In this article we will discuss about the representation of High-Dose/Refuge Strategy.
Over the past one decade—researchers, government regulators, environmentalist and even private sectors have extensive debate over the occurrence of resistance to Bt crops and delay in the development of resistance process.
In this context one of the promosing strategies is the high dose/refuge resistance management. This strategy has been enforced for Bt cotton, maize and potato in the USA, Bt maize in Canada and Bt cotton in Australia.
Before highlighting how high dose/refuge strategy works, it is indispensable to examine the genetic basis of resistance. In many instances, resistance to an insecticide is caused by a mutation in one gene of an insect. If there are two possible forms of the gene (alleles) i.e. R is the mutant allele, conferring resistance and S is the normal allele, conferring susceptibility. Each insect has two copies of the gene.
Then there are three possible genetic types (genotypes) of insects. They are SS, RS, and RR. Once insecticides contact insects, the response of RS genotype insects to the insecticide is intermediate between that of the SS and RR insects.
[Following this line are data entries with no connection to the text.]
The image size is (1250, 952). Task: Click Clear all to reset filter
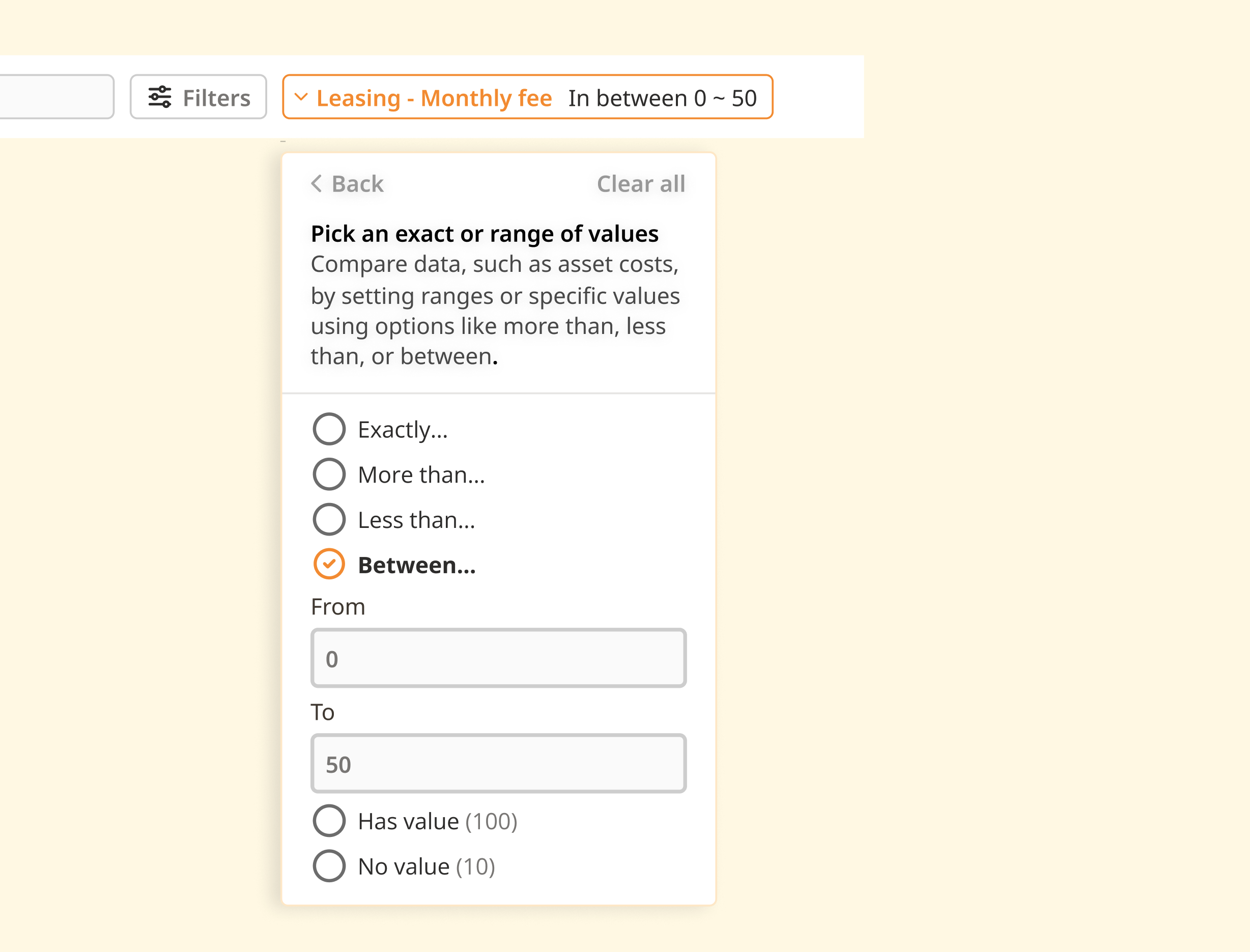click(641, 184)
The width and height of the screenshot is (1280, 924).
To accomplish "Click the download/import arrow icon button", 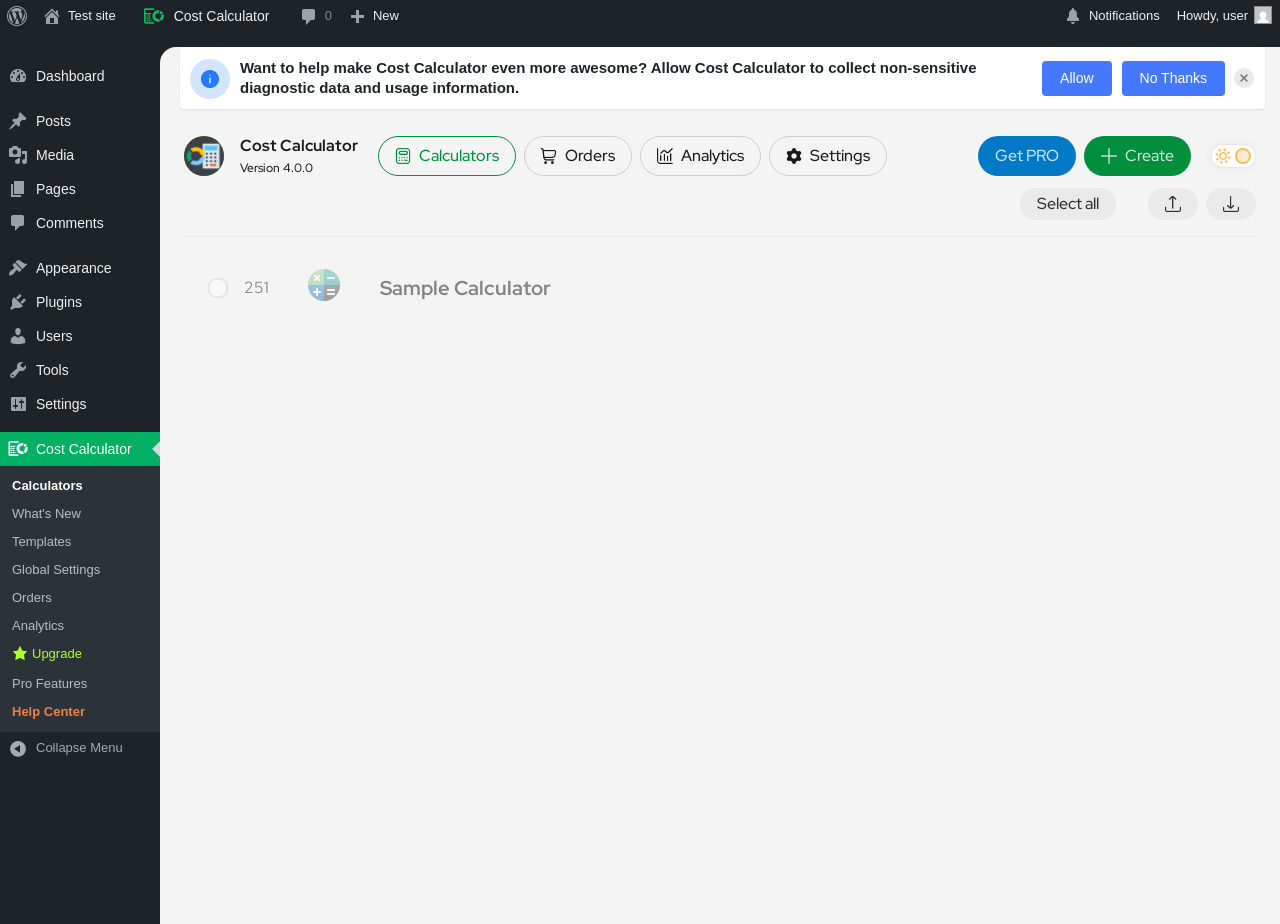I will tap(1231, 204).
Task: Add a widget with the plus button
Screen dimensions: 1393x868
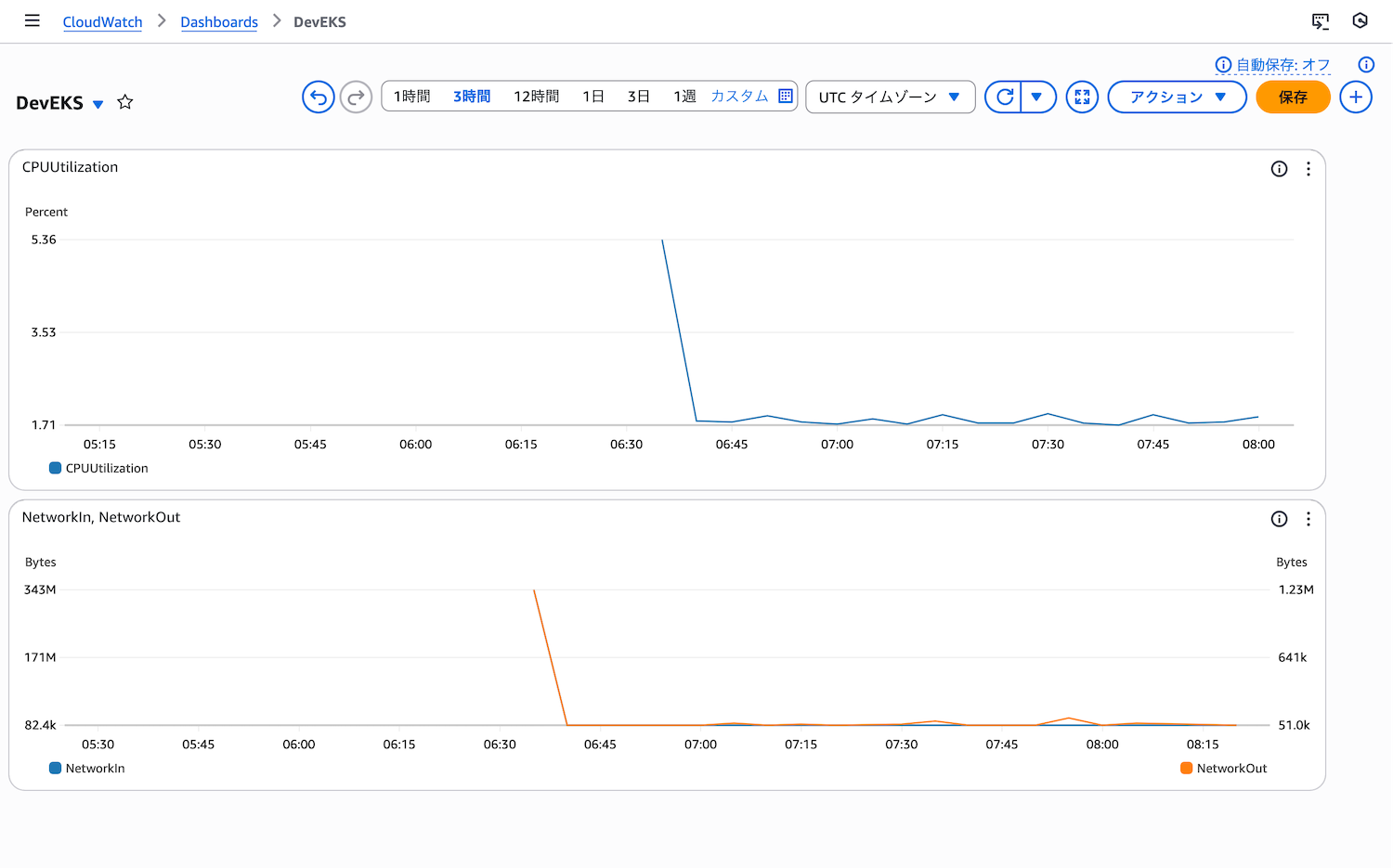Action: click(1355, 97)
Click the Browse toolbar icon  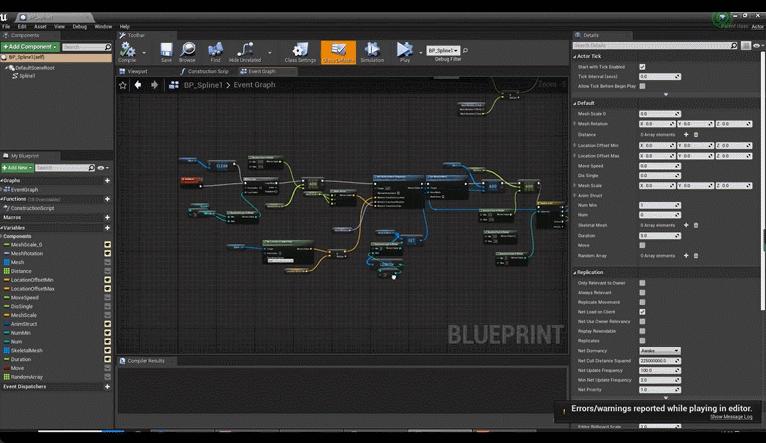[188, 50]
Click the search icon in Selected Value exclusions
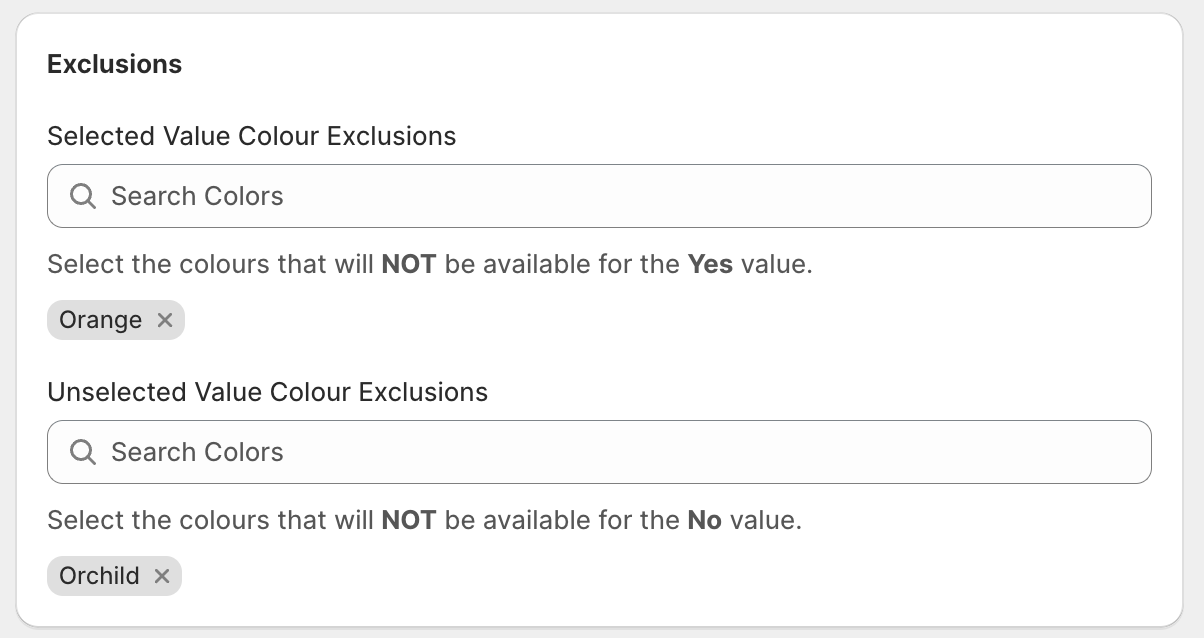Viewport: 1204px width, 638px height. coord(83,196)
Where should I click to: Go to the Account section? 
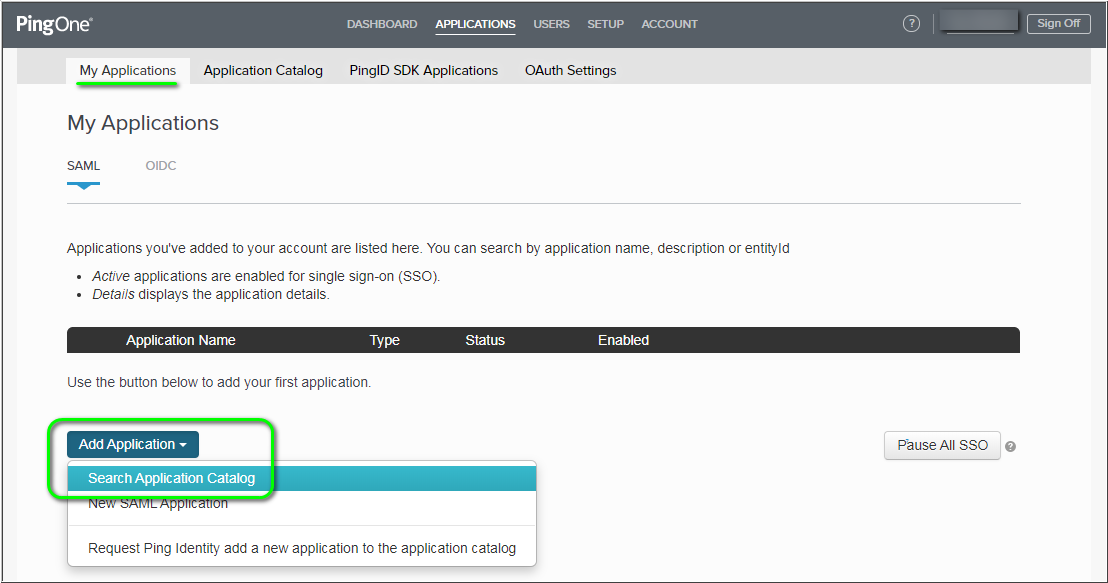tap(669, 24)
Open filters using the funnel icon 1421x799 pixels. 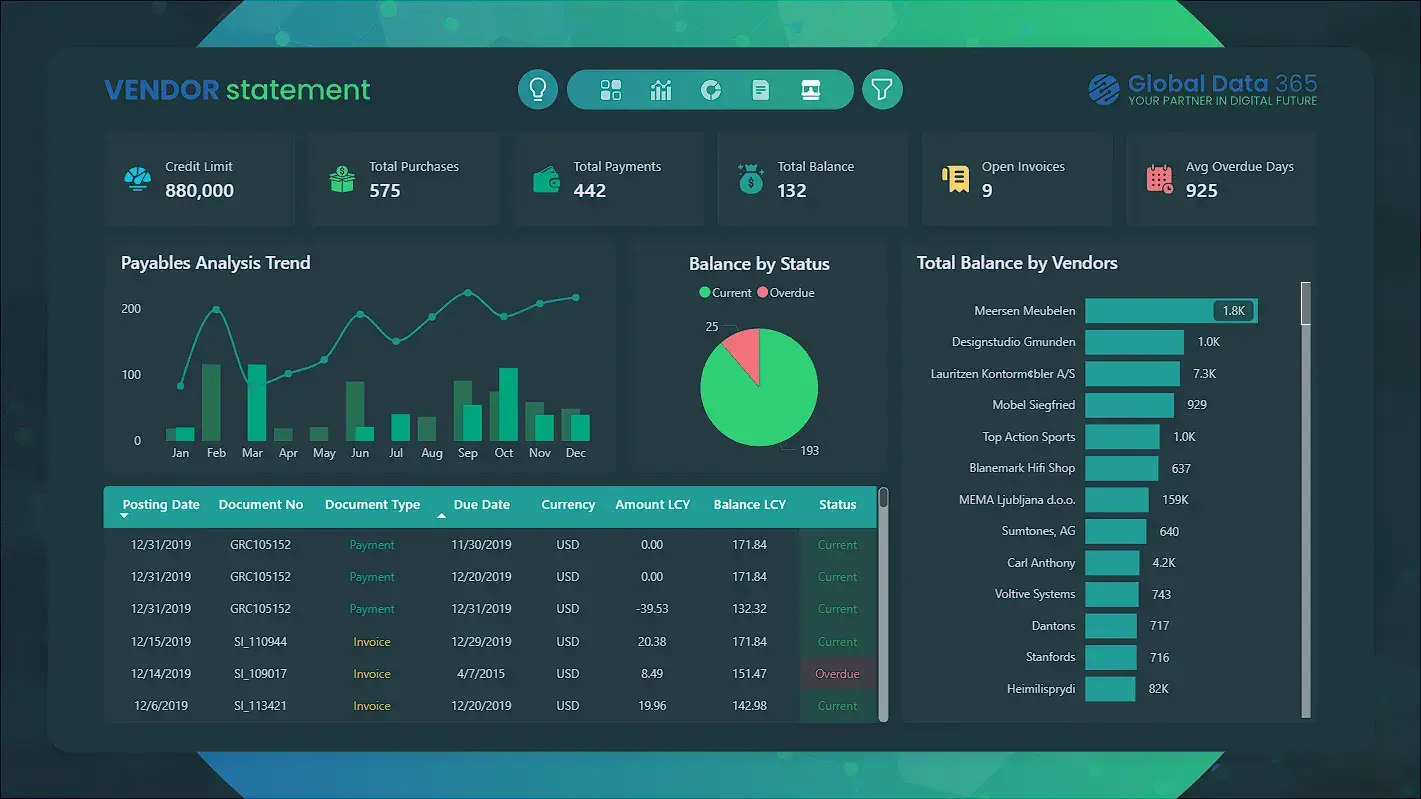tap(882, 89)
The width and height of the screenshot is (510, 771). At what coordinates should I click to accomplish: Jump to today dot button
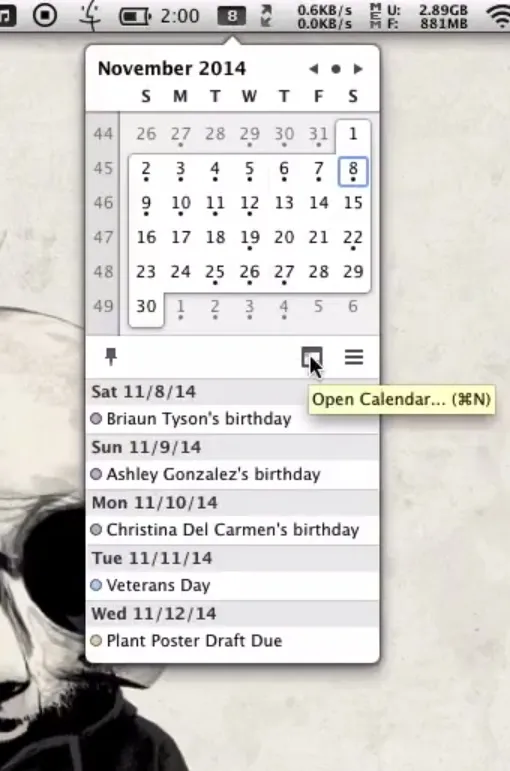[x=336, y=69]
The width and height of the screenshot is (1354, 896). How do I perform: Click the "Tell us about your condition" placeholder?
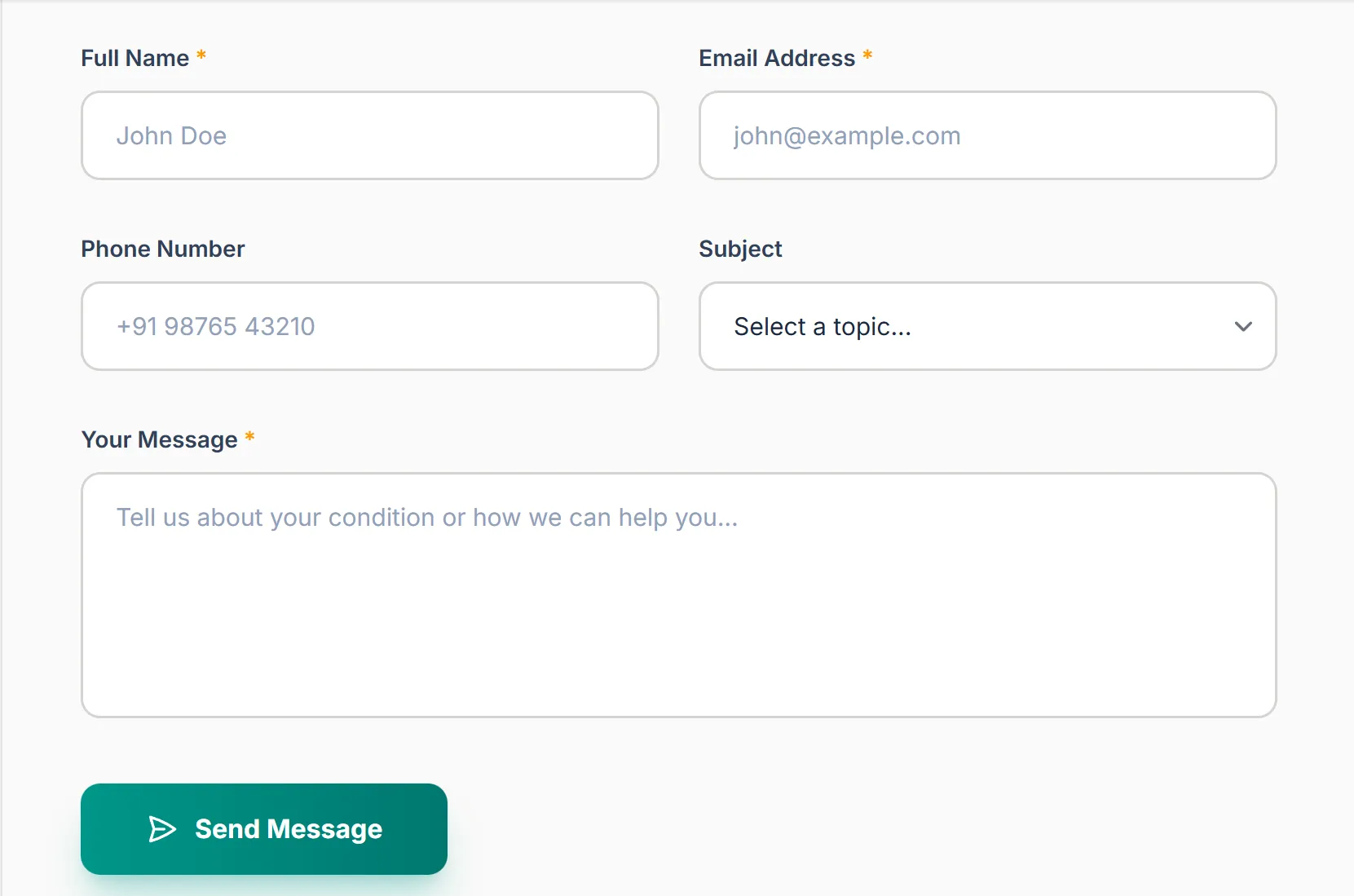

But it is more similar to that of the SS insects indicating that the R allele is partially recessive. To enforce the high-dose/refuge strategy, it is indispensable to have a level of toxin in the Bt cultivar that is high enough to kill almost all of the RS insects.
Refuges are non-Bt crops planted in the field to maintain Bt susceptible insects in the population. In refuges strategy, fields are planted with non-Bt plants or growing non-Bt plants within fields of Bt plants. This would slow down development of resistance particularly if resistance is not stable in insect population.
The large number of insects with the SS genotype that survive on the refuge plants are then available to mate with the small number of RR insects that surive on the Bt plants. After mating, SS × RR offspring will be RS and they will not survive when they feed on high-dose Bt plants. Refuges practice has found to be successful in reducing fixation of resistance (Fig. 20.8 (a)).